Top of EXERCISE DATA
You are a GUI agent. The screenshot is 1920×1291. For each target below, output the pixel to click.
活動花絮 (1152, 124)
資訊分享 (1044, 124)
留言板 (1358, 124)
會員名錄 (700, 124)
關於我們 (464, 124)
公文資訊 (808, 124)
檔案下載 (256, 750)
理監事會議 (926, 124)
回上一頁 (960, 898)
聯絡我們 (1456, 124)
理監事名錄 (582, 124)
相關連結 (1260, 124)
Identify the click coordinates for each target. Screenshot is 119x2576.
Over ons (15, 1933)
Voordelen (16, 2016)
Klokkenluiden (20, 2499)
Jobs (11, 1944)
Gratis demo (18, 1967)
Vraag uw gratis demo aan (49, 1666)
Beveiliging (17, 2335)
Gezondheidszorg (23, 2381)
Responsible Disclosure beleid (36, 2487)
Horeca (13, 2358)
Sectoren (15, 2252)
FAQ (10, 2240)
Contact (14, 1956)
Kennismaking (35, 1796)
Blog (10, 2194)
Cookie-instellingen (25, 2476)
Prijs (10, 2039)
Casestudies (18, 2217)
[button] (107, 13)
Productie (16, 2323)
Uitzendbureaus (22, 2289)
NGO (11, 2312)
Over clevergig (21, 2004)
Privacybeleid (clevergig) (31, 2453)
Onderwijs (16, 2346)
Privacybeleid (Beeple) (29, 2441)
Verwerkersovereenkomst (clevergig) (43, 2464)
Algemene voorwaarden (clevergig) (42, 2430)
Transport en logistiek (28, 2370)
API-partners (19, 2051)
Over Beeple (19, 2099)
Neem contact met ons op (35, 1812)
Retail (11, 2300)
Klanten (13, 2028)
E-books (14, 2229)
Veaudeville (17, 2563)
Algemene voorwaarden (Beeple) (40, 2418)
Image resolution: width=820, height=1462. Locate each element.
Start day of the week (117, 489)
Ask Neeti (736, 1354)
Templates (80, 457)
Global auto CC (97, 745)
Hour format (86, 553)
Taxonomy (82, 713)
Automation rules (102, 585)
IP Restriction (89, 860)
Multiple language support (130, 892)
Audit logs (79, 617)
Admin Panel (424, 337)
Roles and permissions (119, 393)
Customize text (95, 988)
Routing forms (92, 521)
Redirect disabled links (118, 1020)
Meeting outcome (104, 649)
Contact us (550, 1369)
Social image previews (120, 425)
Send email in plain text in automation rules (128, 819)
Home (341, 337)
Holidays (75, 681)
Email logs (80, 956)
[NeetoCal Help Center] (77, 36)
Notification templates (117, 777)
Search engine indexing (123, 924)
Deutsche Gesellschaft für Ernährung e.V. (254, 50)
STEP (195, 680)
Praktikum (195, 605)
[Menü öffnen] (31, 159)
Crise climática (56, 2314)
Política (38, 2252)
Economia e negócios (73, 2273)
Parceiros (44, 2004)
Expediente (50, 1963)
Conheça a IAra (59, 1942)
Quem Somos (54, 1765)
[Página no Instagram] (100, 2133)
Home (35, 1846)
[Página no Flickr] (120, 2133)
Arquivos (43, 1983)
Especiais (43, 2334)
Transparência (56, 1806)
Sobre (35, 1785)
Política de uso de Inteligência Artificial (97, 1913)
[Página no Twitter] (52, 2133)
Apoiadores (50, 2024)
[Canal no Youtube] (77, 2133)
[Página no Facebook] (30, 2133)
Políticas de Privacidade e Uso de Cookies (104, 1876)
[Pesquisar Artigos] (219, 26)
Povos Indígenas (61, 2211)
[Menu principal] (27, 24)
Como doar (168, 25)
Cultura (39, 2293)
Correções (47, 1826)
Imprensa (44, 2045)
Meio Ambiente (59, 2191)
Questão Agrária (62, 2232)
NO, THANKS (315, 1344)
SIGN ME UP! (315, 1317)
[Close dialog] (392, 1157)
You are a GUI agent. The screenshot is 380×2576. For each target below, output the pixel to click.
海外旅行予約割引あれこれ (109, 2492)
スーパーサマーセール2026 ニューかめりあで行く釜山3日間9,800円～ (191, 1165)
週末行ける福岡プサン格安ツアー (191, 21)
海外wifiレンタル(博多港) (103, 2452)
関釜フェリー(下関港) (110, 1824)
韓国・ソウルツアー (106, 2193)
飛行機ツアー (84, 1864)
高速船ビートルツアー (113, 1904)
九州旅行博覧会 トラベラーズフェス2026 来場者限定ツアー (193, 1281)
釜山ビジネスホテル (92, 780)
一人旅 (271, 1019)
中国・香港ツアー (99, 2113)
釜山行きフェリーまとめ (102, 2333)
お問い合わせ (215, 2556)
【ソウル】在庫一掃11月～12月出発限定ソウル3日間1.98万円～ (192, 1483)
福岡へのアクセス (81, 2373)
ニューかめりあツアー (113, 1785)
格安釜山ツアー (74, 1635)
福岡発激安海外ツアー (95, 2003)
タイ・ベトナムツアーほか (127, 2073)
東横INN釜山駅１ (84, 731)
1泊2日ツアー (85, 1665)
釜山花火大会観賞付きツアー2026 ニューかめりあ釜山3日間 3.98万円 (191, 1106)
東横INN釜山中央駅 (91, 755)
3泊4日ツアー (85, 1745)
Bottom of EXERCISE DATA
INSTRUCTIONS FOR THE TASK » Repeat all of the data exactly as given.

ANSWER TO THIS TASK »
You are a GUI agent. The screenshot is 1920×1291. For each target below, output the pixel to click.
活動花絮 (1152, 124)
資訊分享 (1044, 124)
留言板 (1358, 124)
會員名錄 (700, 124)
關於我們 (464, 124)
公文資訊 (808, 124)
檔案下載 (256, 750)
理監事會議 (926, 124)
回上一頁 (960, 898)
聯絡我們 (1456, 124)
理監事名錄 (582, 124)
相關連結 (1260, 124)
Identify the click coordinates for each target. Screenshot is 119x2576.
Over ons (15, 1933)
Voordelen (16, 2016)
Klokkenluiden (20, 2499)
Jobs (11, 1944)
Gratis demo (18, 1967)
Vraag uw gratis demo aan (49, 1666)
Beveiliging (17, 2335)
Gezondheidszorg (23, 2381)
Responsible Disclosure beleid (36, 2487)
Horeca (13, 2358)
Sectoren (15, 2252)
FAQ (10, 2240)
Contact (14, 1956)
Kennismaking (35, 1796)
Blog (10, 2194)
Cookie-instellingen (25, 2476)
Prijs (10, 2039)
Casestudies (18, 2217)
[button] (107, 13)
Productie (16, 2323)
Uitzendbureaus (22, 2289)
NGO (11, 2312)
Over clevergig (21, 2004)
Privacybeleid (clevergig) (31, 2453)
Onderwijs (16, 2346)
Privacybeleid (Beeple) (29, 2441)
Verwerkersovereenkomst (clevergig) (43, 2464)
Algemene voorwaarden (clevergig) (42, 2430)
Transport en logistiek (28, 2370)
API-partners (19, 2051)
Over Beeple (19, 2099)
Neem contact met ons op (35, 1812)
Retail (11, 2300)
Klanten (13, 2028)
E-books (14, 2229)
Veaudeville (17, 2563)
Algemene voorwaarden (Beeple) (40, 2418)
Image resolution: width=820, height=1462. Locate each element.
Start day of the week (117, 489)
Ask Neeti (736, 1354)
Templates (80, 457)
Global auto CC (97, 745)
Hour format (86, 553)
Taxonomy (82, 713)
Automation rules (102, 585)
IP Restriction (89, 860)
Multiple language support (130, 892)
Audit logs (79, 617)
Admin Panel (424, 337)
Roles and permissions (119, 393)
Customize text (95, 988)
Routing forms (92, 521)
Redirect disabled links (118, 1020)
Meeting outcome (104, 649)
Contact us (550, 1369)
Social image previews (120, 425)
Send email in plain text in automation rules (128, 819)
Home (341, 337)
Holidays (75, 681)
Email logs (80, 956)
[NeetoCal Help Center] (77, 36)
Notification templates (117, 777)
Search engine indexing (123, 924)
Deutsche Gesellschaft für Ernährung e.V. (254, 50)
STEP (195, 680)
Praktikum (195, 605)
[Menü öffnen] (31, 159)
Crise climática (56, 2314)
Política (38, 2252)
Economia e negócios (73, 2273)
Parceiros (44, 2004)
Expediente (50, 1963)
Conheça a IAra (59, 1942)
Quem Somos (54, 1765)
[Página no Instagram] (100, 2133)
Home (35, 1846)
[Página no Flickr] (120, 2133)
Arquivos (43, 1983)
Especiais (43, 2334)
Transparência (56, 1806)
Sobre (35, 1785)
Política de uso de Inteligência Artificial (97, 1913)
[Página no Twitter] (52, 2133)
Apoiadores (50, 2024)
[Canal no Youtube] (77, 2133)
[Página no Facebook] (30, 2133)
Políticas de Privacidade e Uso de Cookies (104, 1876)
[Pesquisar Artigos] (219, 26)
Povos Indígenas (61, 2211)
[Menu principal] (27, 24)
Como doar (168, 25)
Cultura (39, 2293)
Correções (47, 1826)
Imprensa (44, 2045)
Meio Ambiente (59, 2191)
Questão Agrária (62, 2232)
NO, THANKS (315, 1344)
SIGN ME UP! (315, 1317)
[Close dialog] (392, 1157)
You are a GUI agent. The screenshot is 380×2576. For each target below, output the pixel to click.
海外旅行予約割引あれこれ (109, 2492)
スーパーサマーセール2026 ニューかめりあで行く釜山3日間9,800円～ (191, 1165)
週末行ける福岡プサン格安ツアー (191, 21)
海外wifiレンタル(博多港) (103, 2452)
関釜フェリー(下関港) (110, 1824)
韓国・ソウルツアー (106, 2193)
飛行機ツアー (84, 1864)
高速船ビートルツアー (113, 1904)
九州旅行博覧会 トラベラーズフェス2026 来場者限定ツアー (193, 1281)
釜山ビジネスホテル (92, 780)
一人旅 (271, 1019)
中国・香港ツアー (99, 2113)
釜山行きフェリーまとめ (102, 2333)
お問い合わせ (215, 2556)
【ソウル】在庫一掃11月～12月出発限定ソウル3日間1.98万円～ (192, 1483)
福岡へのアクセス (81, 2373)
ニューかめりあツアー (113, 1785)
格安釜山ツアー (74, 1635)
福岡発激安海外ツアー (95, 2003)
タイ・ベトナムツアーほか (127, 2073)
東横INN釜山駅１ (84, 731)
1泊2日ツアー (85, 1665)
釜山花火大会観賞付きツアー2026 ニューかめりあ釜山3日間 3.98万円 (191, 1106)
東横INN釜山中央駅 (91, 755)
3泊4日ツアー (85, 1745)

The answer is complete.